Given instruction a: In the records for locating described items below, rename "Viewport" as "Display area" and write out all of their lines again with nothing else altered.

Source passage:
Taxpayers have been funding corporate “socialism” for years. It hardly creeps; it leaps, it demands, and it believes it is “entitled.” Some of this governmental effort is intended to incent or disincentivize certain kinds of economic, financial or environmental behavior. Other efforts are simply applying misguided economic policies – example: reduce taxes and financial burdens on the rich and they will “float all boats” (the trickledown/supply side economic theory that has never worked) – or responding to lobbying efforts of well-heeled major campaign contributors. 

Sometimes, as with the subsidy to soybean farmers facing a retaliation for China for the US tariffs placed on their goods, even an out-and-out subsidy to those damaged farmers really cannot atone for policy missteps. China simply shifted her agribusiness to other foodstuff providers, citing the political unreliability of the US as a supplier, permanently disenfranchising American soybean farmers when the subsidy payments ran out.

Our fundamental economic inequality is predicated on a system that taxes revenues but leaves massive capital gains (i.e., “wealth”) untaxed until sold. Often the rich borrow against their wealth, deduct the interest, but simply do not precipitate a taxable event by selling their assets. Wealth wins. Income earners lose. Even in cases of certain categories of revenue, giant tax benefits are accorded in response to powerful lobbying. For example, private equity fund managers, enjoying a share of the upside generated by their fund without the requirement of putting a single dime of their own capital at risk, are statutorily accorded “capital gains” tax treatment on their share of the appreciated value when it is realized in cash. Their administrative assistants may well face higher taxes rates than their very rich bosses.

Sometimes, as with other agricultural or oil and gas subsidies, tax breaks and below-market payments (on government leases and royalties) continue even when longstanding governmental policies were passed long ago in dramatically different times. The very economic structure, the business plan if you will, of entire industries is often predicated on these often arcane, decades old, practices. They are so used to these governmental benefits that they could not be profitable to shareholders without them. This includes the fossil fuel industry that not only receives royalty and tax benefits unique to that industry but is often exempt from paying the measurable cost of its contribution to pollutants (air, sea and ground) and most certainly absolved from most of the damage created by the resulting acceleration of climate change.

Records for locating described items:
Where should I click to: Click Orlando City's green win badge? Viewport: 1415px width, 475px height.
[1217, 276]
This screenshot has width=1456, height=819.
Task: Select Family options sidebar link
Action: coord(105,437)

Given instruction b: Restate word for word the part of the essay on corporate subsidies starting with "Our fundamental economic" and going on through "very rich bosses.".

Answer a:
Where should I click to: Click Orlando City's green win badge? Display area: 1415px width, 475px height.
[1217, 276]
This screenshot has width=1456, height=819.
Task: Select Family options sidebar link
Action: coord(105,437)

Answer b:
Our fundamental economic inequality is predicated on a system that taxes revenues but leaves massive capital gains (i.e., “wealth”) untaxed until sold. Often the rich borrow against their wealth, deduct the interest, but simply do not precipitate a taxable event by selling their assets. Wealth wins. Income earners lose. Even in cases of certain categories of revenue, giant tax benefits are accorded in response to powerful lobbying. For example, private equity fund managers, enjoying a share of the upside generated by their fund without the requirement of putting a single dime of their own capital at risk, are statutorily accorded “capital gains” tax treatment on their share of the appreciated value when it is realized in cash. Their administrative assistants may well face higher taxes rates than their very rich bosses.